TASK GOAL - Write the entries out again. Each one must match exactly.

Extracted data entries -
+++++

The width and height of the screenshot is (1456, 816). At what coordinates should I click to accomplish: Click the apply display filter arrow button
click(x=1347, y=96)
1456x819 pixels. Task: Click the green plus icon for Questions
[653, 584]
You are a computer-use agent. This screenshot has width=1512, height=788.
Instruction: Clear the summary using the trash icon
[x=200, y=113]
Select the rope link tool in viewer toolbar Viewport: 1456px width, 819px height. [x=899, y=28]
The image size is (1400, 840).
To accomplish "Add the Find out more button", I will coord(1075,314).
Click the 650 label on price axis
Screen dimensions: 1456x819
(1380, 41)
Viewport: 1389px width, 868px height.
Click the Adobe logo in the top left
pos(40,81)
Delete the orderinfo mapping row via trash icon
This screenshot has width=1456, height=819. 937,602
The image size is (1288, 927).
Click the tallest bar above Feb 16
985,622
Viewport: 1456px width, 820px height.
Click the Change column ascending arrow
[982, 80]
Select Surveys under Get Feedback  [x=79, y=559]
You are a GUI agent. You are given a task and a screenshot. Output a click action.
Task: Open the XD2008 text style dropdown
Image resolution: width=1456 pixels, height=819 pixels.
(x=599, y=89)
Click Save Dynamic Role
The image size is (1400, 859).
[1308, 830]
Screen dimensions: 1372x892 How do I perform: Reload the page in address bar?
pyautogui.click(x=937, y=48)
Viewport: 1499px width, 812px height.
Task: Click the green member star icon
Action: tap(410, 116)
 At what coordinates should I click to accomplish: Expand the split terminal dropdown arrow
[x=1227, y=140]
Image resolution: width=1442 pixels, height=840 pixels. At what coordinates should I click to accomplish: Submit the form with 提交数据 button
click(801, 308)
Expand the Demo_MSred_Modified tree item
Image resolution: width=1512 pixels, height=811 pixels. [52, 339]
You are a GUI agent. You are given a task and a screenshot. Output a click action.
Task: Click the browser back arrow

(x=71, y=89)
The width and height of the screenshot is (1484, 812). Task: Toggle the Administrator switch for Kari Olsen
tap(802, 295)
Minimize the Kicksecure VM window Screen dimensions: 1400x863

+++++

SOLUTION FOR THIS TASK -
The width and height of the screenshot is (1456, 816). At what coordinates should I click to accomplish: Click the apply display filter arrow button
click(x=1347, y=96)
1456x819 pixels. Task: Click the green plus icon for Questions
[653, 584]
You are a computer-use agent. This screenshot has width=1512, height=788.
Instruction: Clear the summary using the trash icon
[x=200, y=113]
Select the rope link tool in viewer toolbar Viewport: 1456px width, 819px height. [x=899, y=28]
The image size is (1400, 840).
To accomplish "Add the Find out more button", I will coord(1075,314).
Click the 650 label on price axis
Screen dimensions: 1456x819
(1380, 41)
Viewport: 1389px width, 868px height.
Click the Adobe logo in the top left
pos(40,81)
Delete the orderinfo mapping row via trash icon
This screenshot has width=1456, height=819. 937,602
The image size is (1288, 927).
Click the tallest bar above Feb 16
985,622
Viewport: 1456px width, 820px height.
Click the Change column ascending arrow
[982, 80]
Select Surveys under Get Feedback  [x=79, y=559]
You are a GUI agent. You are given a task and a screenshot. Output a click action.
Task: Open the XD2008 text style dropdown
Image resolution: width=1456 pixels, height=819 pixels.
(x=599, y=89)
Click Save Dynamic Role
The image size is (1400, 859).
[1308, 830]
Screen dimensions: 1372x892 How do I perform: Reload the page in address bar?
pyautogui.click(x=937, y=48)
Viewport: 1499px width, 812px height.
Task: Click the green member star icon
Action: tap(410, 116)
 At what coordinates should I click to accomplish: Expand the split terminal dropdown arrow
[x=1227, y=140]
Image resolution: width=1442 pixels, height=840 pixels. At what coordinates should I click to accomplish: Submit the form with 提交数据 button
click(801, 308)
Expand the Demo_MSred_Modified tree item
Image resolution: width=1512 pixels, height=811 pixels. [52, 339]
You are a GUI agent. You are given a task and a screenshot. Output a click action.
Task: Click the browser back arrow

(x=71, y=89)
The width and height of the screenshot is (1484, 812). Task: Toggle the Administrator switch for Kari Olsen
tap(802, 295)
Minimize the Kicksecure VM window Screen dimensions: 1400x863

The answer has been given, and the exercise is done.